--- BEGIN Excerpt to read ---
For the bench press do floor presses in and out of the shirt, use bands and chains. Not using them is crazy. Cycle your bench shirt from easy to hard to help maintain raw strength. Do rack-presses at different heights. Last thing you have to train heavy to lift heavy.
CRITICAL BENCH: What was the worst advice you were ever told?
CHARLES BAILEY: I don't know if I have ever gotten bad advice. I have a stupid filter so if it was bad it probably didn't get stored in the memory bank.
CRITICAL BENCH: How do you envision the future of powerlifting?
CHARLES BAILEY: I really don't know. It seems that power lifting is getting farther and father away from what it should be. I guess if the question is what would I like the future of power lifting to be? Then I would like to see a more unified community with more competitions that are meaningful. I would like to see the best of the best get together every 2 years and go at it in a battle royal. We should form a group that collects dues, a sort of lifters union. They would then use these dues to provide cash prizes at major events. These funds could also pay for trips to deserving lifters who would not otherwise be able to compete because of financial issues. I would also love to see strict judging across the board in every fed.
--- END Excerpt to read ---
Exercise task. Write out the part of the powerlifting interview above from "For the bench" to "the memory bank.", word for word.
--- BEGIN Provided information ---
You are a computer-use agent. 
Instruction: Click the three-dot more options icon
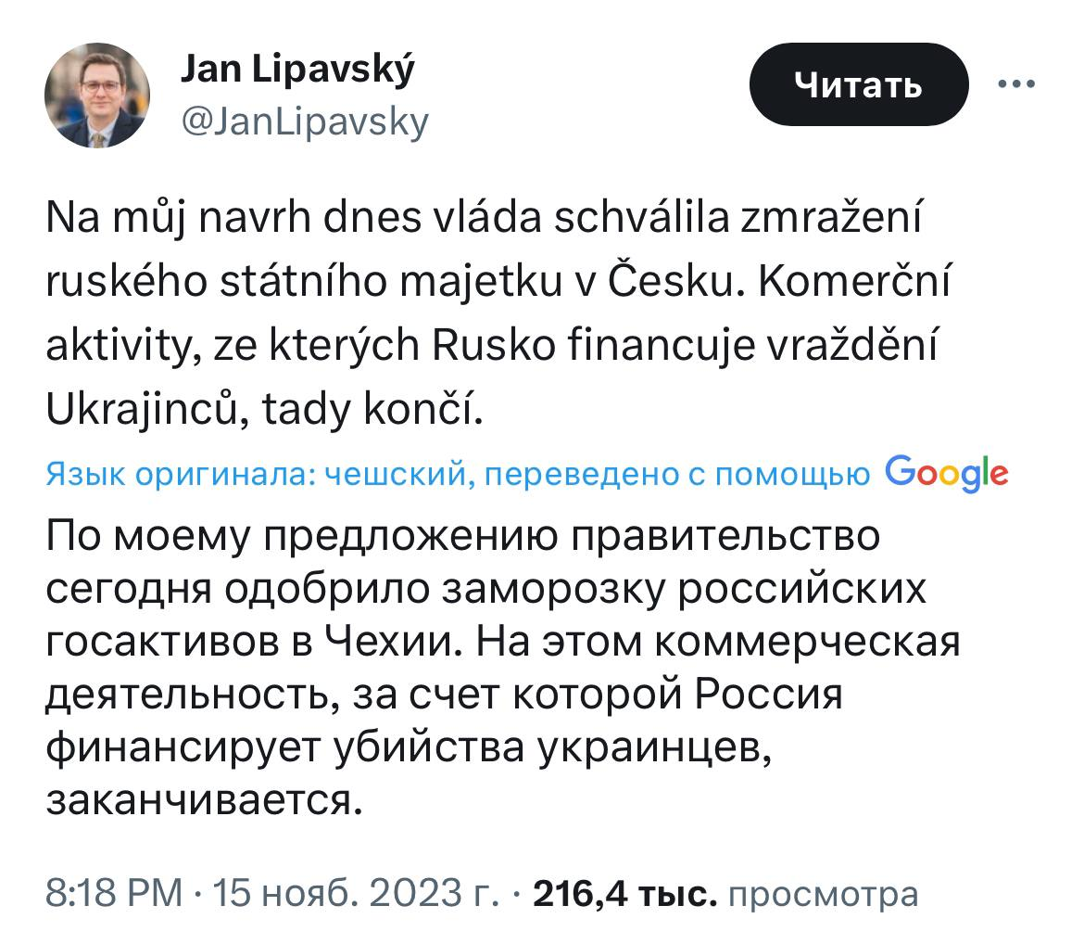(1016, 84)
--- END Provided information ---
--- BEGIN Provided information ---
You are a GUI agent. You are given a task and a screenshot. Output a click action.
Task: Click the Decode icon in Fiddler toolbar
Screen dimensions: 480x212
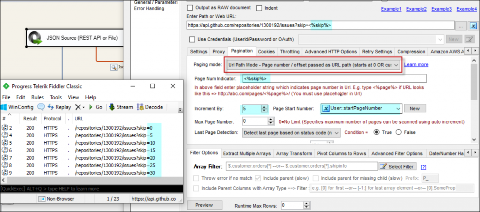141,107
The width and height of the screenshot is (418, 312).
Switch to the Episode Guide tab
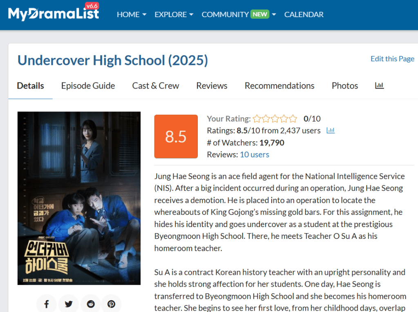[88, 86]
--- END Provided information ---
Solution to this exercise.
For the bench press do floor presses in and out of the shirt, use bands and chains. Not using them is crazy. Cycle your bench shirt from easy to hard to help maintain raw strength. Do rack-presses at different heights. Last thing you have to train heavy to lift heavy.
CRITICAL BENCH: What was the worst advice you were ever told?
CHARLES BAILEY: I don't know if I have ever gotten bad advice. I have a stupid filter so if it was bad it probably didn't get stored in the memory bank.